Les zoos doivent donc cesser d’accepter de nouveaux éléphants ou de les faire se reproduire. Pour certains des éléphants encore détenus dans des zoos, une alternative peut être envisagée : leur transfert vers des sanctuaires. Bien qu’il s’agisse toujours de lieux de captivité, ceux-ci sont conçus pour ressembler autant que possible à leur milieu naturel, avec des sols en terre, une végétation abondante, des sources d’eau, la liberté de mouvement et la possibilité de former des liens sociaux de leur choix. Contrairement aux petits enclos en béton des zoos, les sanctuaires offrent aux éléphants un environnement plus respectueux de leurs besoins physiques et psychologiques.

La Fondation Franz Weber, qui s’engage pour la protection de la nature et des animaux en Suisse et dans le monde, a déjà offert à quatre éléphants de zoos argentins une nouvelle vie, en les transférant vers le sanctuaire Elephant Sanctuary au Brésil. Le 20 avril 2025, le jour même de la naissance du bébé éléphant Zali au zoo de Zurich, l’équipe de la FFW a accompagné Pupy lors de son arrivée dans ce havre de paix. Née dans les années 1990 dans le parc national Kruger, en Afrique du Sud, Pupy est une éléphante de savane africaine qui a passé plus de 30 ans en captivité au zoo de Buenos Aires. Aujourd’hui, elle découvre enfin la relative liberté d’un environnement naturel, vaste et paisible où elle peut à nouveau exprimer le comportement propre à son espèce.

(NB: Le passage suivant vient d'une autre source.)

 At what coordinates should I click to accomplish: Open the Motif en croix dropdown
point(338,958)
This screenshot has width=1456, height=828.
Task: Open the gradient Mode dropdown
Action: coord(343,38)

En Europe, il existe un sanctuaire pour éléphants en France, et un autre est en construction au Portugal. Plutôt que de continuer à élever des éléphants en captivité, au prix de grandes souffrances et de risques importants, les zoos suisses devraient envisager une approche plus éthique et tournée vers l’avenir. Il est temps de repenser la détention des éléphants dans les zoos et d’étudier sérieusement la possibilité de les transférer progressivement vers des sanctuaires, des lieux conçus pour répondre au mieux aux besoins physiques, sociaux et psychologiques de ces êtres sensibles et intelligents. Offrir à ces éléphants une vie plus digne serait un véritable engagement en faveur du bien-être animal.

 

Farha – mère de Zali

Farha est une éléphante d’Asie (Elephas maximus) née le 3 mai 2005 au zoo de Zurich, fille de Maxi et Ceyla-Himali (tous deux décédés). Elle est la première éléphante née dans le parc de Kaeng Krachan, ouvert en 2014, un espace peut-être plus grand qu’auparavant, mais très éloigné des forêts et des plaines où ses ancêtres ont vécu pendant des millénaires. Farha n’a jamais connu la liberté. Depuis sa naissance, elle vit derrière des murs et des barreaux, soumise aux contraintes de la captivité, à l’observation constante du public et à des routines imposées. Elle a donné naissance à quatre petits : Ruwani, décédé à l’âge de 5 ans en 2022 des suites d’un virus herpétique ; une autre femelle décédée peu après sa naissance en 2020 ; un mâle mort-né en 2023 ; et enfin, un petit né en avril 2025, dont le sort reste incertain. La vie de Farha, comme celle de tant d’autres éléphants en captivité, est marquée par la privation, le deuil répété et l’absence de tout ce qui rend la vie d’un éléphant libre si riche : les longues promenades, les liens sociaux étendus, les choix et l’exploration.